Task details: Go through the records and show each line where the word "this" occurs.

---- Data excerpts

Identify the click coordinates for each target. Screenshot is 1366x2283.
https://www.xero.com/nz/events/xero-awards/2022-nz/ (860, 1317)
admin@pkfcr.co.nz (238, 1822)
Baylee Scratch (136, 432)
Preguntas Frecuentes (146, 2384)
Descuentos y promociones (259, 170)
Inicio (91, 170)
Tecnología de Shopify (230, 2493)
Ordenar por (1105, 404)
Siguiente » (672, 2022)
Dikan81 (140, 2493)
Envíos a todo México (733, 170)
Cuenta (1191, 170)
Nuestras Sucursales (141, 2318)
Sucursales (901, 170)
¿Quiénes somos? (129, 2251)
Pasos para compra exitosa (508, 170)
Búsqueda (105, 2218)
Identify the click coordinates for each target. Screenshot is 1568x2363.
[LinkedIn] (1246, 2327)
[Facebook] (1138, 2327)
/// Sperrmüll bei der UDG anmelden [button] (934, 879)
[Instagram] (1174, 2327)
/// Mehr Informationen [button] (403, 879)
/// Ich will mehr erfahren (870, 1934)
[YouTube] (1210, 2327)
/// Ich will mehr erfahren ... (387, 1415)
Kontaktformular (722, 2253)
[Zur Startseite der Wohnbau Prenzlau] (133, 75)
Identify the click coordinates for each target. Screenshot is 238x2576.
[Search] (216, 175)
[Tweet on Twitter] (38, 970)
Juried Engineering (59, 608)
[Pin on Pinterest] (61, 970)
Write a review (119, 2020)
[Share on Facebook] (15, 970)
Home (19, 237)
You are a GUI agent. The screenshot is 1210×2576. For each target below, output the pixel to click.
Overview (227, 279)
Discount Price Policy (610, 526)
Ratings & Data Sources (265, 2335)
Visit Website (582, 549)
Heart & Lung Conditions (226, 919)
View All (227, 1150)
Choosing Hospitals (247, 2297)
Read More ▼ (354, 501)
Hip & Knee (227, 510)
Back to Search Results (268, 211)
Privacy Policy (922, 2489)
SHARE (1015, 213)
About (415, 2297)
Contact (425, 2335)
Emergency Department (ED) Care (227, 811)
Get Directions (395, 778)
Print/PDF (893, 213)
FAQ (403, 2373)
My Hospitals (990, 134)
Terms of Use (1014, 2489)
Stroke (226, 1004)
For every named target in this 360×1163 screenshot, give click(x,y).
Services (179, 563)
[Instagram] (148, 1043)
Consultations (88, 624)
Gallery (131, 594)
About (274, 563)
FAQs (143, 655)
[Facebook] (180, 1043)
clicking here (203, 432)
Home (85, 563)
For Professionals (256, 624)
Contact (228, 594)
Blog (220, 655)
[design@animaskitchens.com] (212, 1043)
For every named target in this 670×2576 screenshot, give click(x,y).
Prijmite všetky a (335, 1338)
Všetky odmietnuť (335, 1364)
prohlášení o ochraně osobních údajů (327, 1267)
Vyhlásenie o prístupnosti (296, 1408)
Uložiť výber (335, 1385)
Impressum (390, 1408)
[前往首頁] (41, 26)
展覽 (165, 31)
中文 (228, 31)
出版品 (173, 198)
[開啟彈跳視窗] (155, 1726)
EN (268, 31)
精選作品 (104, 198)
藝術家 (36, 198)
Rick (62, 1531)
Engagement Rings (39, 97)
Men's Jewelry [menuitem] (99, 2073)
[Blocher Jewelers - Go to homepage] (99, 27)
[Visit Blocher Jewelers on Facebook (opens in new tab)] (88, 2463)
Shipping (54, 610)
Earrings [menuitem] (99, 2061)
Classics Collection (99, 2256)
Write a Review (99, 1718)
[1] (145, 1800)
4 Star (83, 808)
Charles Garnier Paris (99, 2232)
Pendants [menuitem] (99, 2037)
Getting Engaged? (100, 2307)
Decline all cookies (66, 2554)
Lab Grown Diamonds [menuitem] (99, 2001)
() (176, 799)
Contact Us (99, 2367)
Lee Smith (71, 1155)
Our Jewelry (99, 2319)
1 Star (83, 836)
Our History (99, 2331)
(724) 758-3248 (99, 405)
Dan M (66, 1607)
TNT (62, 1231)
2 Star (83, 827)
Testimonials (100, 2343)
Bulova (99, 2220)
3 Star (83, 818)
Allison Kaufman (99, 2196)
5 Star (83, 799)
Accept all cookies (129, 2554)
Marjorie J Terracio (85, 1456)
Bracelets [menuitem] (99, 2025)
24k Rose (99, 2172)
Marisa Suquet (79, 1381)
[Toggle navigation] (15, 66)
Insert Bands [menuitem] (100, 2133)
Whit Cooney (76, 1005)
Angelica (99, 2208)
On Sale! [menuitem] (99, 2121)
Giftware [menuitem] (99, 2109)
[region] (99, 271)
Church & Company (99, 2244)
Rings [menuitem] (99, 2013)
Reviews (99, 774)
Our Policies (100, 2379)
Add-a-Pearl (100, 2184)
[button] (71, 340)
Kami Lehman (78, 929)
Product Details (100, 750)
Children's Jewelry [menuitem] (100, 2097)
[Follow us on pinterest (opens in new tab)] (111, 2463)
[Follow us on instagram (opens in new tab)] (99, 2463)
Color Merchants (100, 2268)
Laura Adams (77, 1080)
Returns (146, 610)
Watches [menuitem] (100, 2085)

--------

Reply to the exercise:
For every named target in this 360×1163 screenshot, give click(x,y).
For every named target in this 670×2576 screenshot, give click(x,y).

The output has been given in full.